START EXTRACTED INFORMATION

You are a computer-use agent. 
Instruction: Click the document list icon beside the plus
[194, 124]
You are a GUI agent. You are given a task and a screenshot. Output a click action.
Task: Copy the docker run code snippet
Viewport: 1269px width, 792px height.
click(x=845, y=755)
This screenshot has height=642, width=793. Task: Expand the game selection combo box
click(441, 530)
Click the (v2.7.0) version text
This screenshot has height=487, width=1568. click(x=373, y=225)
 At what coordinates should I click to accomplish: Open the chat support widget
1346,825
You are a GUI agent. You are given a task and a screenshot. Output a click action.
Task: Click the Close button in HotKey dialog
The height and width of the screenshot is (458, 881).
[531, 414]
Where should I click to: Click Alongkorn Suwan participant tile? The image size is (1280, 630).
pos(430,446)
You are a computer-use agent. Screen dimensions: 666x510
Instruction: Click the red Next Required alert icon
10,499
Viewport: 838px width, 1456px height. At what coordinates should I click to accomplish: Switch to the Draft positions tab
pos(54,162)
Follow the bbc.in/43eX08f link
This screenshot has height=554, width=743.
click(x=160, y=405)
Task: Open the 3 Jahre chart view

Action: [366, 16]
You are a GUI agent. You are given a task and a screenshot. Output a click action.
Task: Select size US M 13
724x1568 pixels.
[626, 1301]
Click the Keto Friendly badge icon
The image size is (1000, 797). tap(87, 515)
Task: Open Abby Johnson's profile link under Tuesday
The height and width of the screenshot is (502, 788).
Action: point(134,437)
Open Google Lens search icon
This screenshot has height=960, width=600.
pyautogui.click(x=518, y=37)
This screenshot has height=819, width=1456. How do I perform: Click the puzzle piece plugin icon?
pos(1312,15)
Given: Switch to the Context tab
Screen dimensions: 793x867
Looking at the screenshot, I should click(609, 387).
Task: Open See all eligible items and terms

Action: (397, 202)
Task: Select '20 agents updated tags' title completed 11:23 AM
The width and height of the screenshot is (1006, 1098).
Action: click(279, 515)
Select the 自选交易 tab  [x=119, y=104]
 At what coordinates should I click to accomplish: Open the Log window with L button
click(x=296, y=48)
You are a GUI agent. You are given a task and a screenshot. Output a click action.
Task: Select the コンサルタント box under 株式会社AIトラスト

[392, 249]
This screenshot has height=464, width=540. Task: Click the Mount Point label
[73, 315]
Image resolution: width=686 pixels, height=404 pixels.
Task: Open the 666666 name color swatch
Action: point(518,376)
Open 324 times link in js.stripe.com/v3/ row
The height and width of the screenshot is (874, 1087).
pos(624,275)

END EXTRACTED INFORMATION

- PROBLEM DESCRIPTION: Tally the lines of the material in which the string "link" appears. Give the tally and nothing else.

- ANSWER TO THE PROBLEM: 3